Lawyers for many of the detainees, including the ones named in the Supreme Court ruling, say the Bush administration is purposely ignoring the justices' mandate and stalling.

They cite the government's refusal to acknowledge that detainees are entitled to free access to lawyers to make their cases before federal judges. More broadly, they argue that the government is still trying to argue issues it has already lost in the Supreme Court, especially that the detainees have full rights to challenge their detentions in lower federal courts.

The Justice Department responded to demands by the detainees' lawyers with language remarkably similar to that it used almost two years ago in the case it has already lost.

"The notion that the U.S. Constitution affords due process and other rights to enemy aliens captured abroad and confined outside the sovereign territory of the United States is contrary to law and history," a recent government brief asserts, in an echo of the briefs submitted in the original Supreme Court case.

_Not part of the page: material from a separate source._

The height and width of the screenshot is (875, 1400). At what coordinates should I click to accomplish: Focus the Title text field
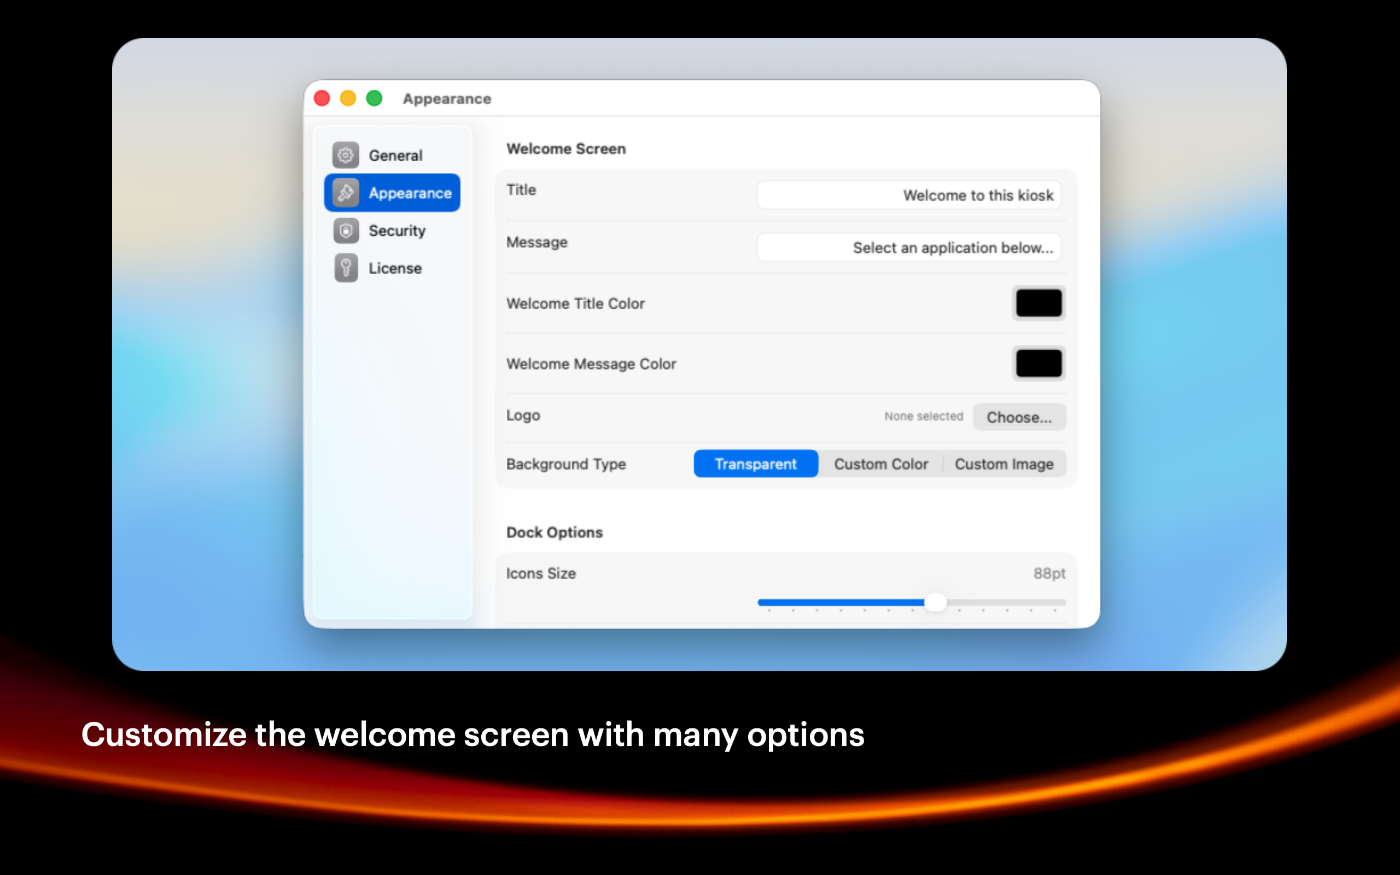tap(908, 195)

Thomas Wilner, a lawyer for several detainees who were involved in the original lawsuit, said in his brief that the government's motion was "simply outrageous.''

"It is filed in direct violation of the federal rules and it simply rehashes the same arguments that were made before, and rejected by the Supreme Court," Mr. Wilner said.

He compared the government's behavior to the "massive resistance" urged by some Southerners in response to the court's landmark desegregation ruling in Brown v. Board of Education.

If memory serves, Jackson won the popular and electoral vote (and still lost the election the first time he ran). By contrast, Bush is defying the same Supreme Court that elected him four years ago.

I can't help but wonder what the Bush administration's response will be should they lose in tomorrow's election. I don't think it will be pretty, even if Kerry wins by a significant percentage. These guys simply refuse to accept anything that doesn't agree with them, whether that be the law, the Consitution, or, of course, reality.